▶ AUFGABE
Aus welchem Werk des Siebten Dalai Lama wiederholte Seine Heiligkeit laut dem Textauszug einige Verse?

▶ TEXTAUSZUG
<<<<
Es gibt also nichts, was nicht leer ist.‘
‚Das, was eine abhängige Entstehung ist, wird als Leerheit erklärt.
Das ist als abhängige Bezeichnung selbst der mittlere Weg.‘
„Die Schlussfolgerung ist, dass die abhängige Entstehung das Extreme der Existenz widerlegt, während die Leerheit das Extreme der Nicht-Existenz widerlegt und wenn man versteht, dass man von keiner der beiden extremen Ansichten gefangen genommen wird.“
Seine Heiligkeit fügte hinzu, dass das, was Nagarjuna lehrte, nicht nur ein Fall von spekulativer Philosophie ist, sondern auch eine transformative Wirkung hat, wenn es in die Praxis umgesetzt wird. In diesem Zusammenhang wiederholte er einige Verse aus dem ‚Lied des Direkten Blicks‘ des Siebten Dalai Lama:
Alle Dinge im Samsara und Nirvana sind nur Projektionen des eigenen Geistes.
>>>>
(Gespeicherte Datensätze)
<<<<
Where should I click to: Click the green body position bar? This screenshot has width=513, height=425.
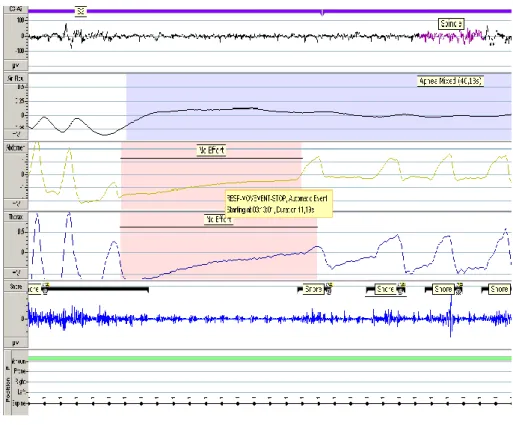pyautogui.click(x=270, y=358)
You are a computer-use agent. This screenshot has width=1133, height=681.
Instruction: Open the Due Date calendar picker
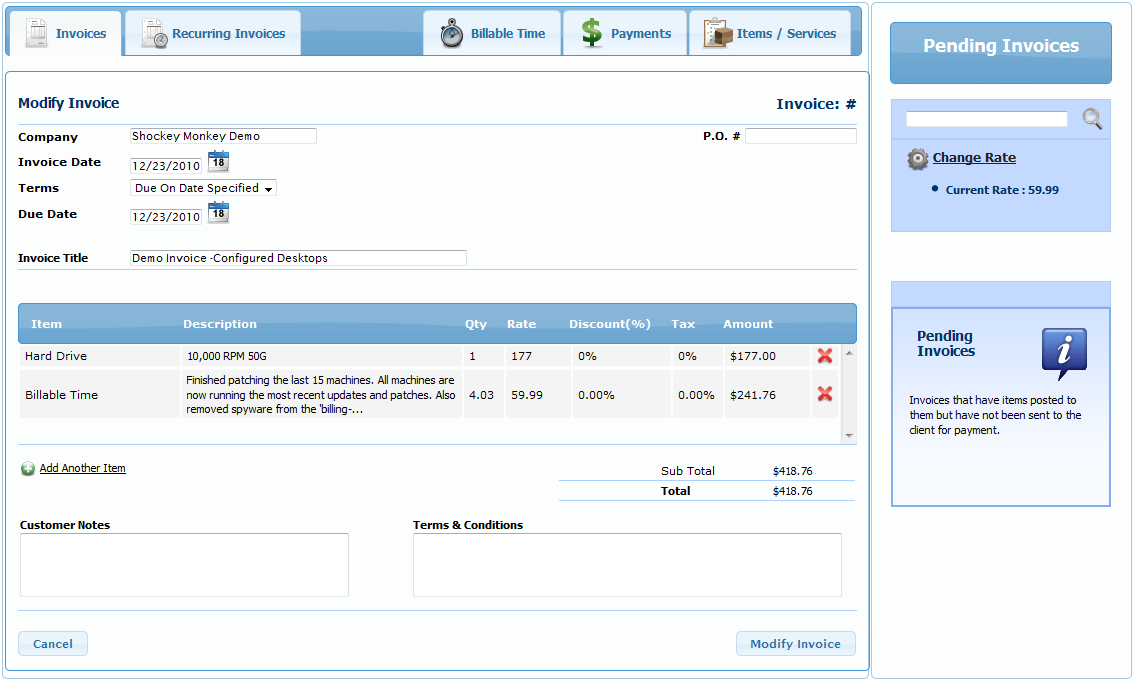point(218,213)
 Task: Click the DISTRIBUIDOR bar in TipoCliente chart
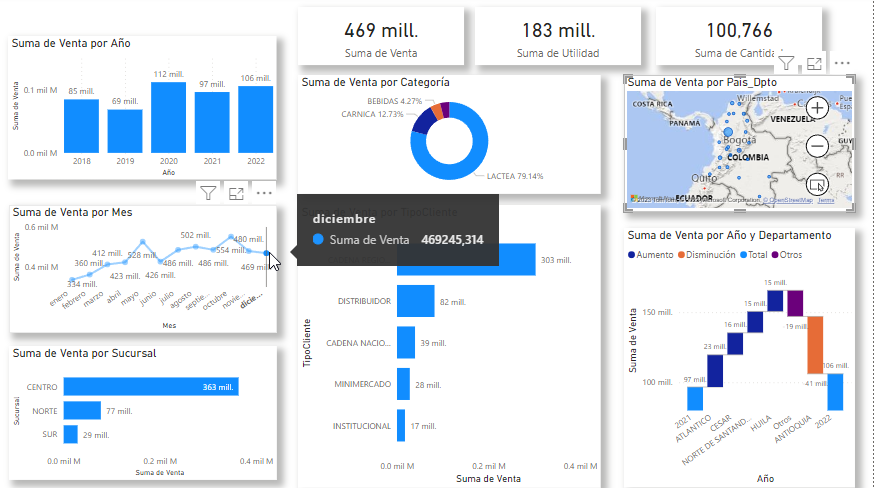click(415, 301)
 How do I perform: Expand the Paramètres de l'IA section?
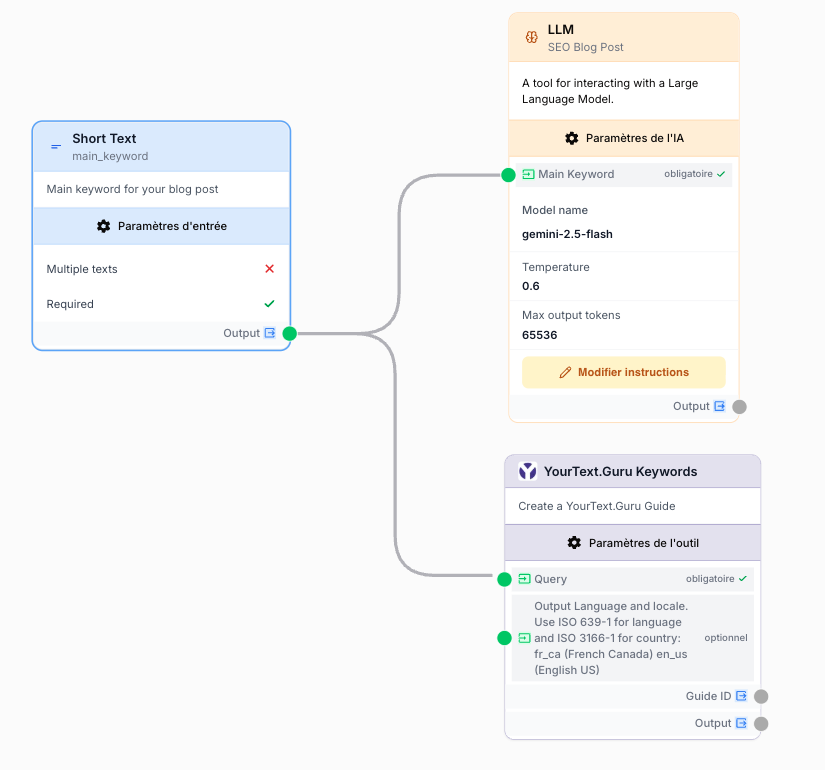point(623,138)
>>>>
▶ LÖSUNG
Aus dem ‚Lied des Direkten Blicks‘.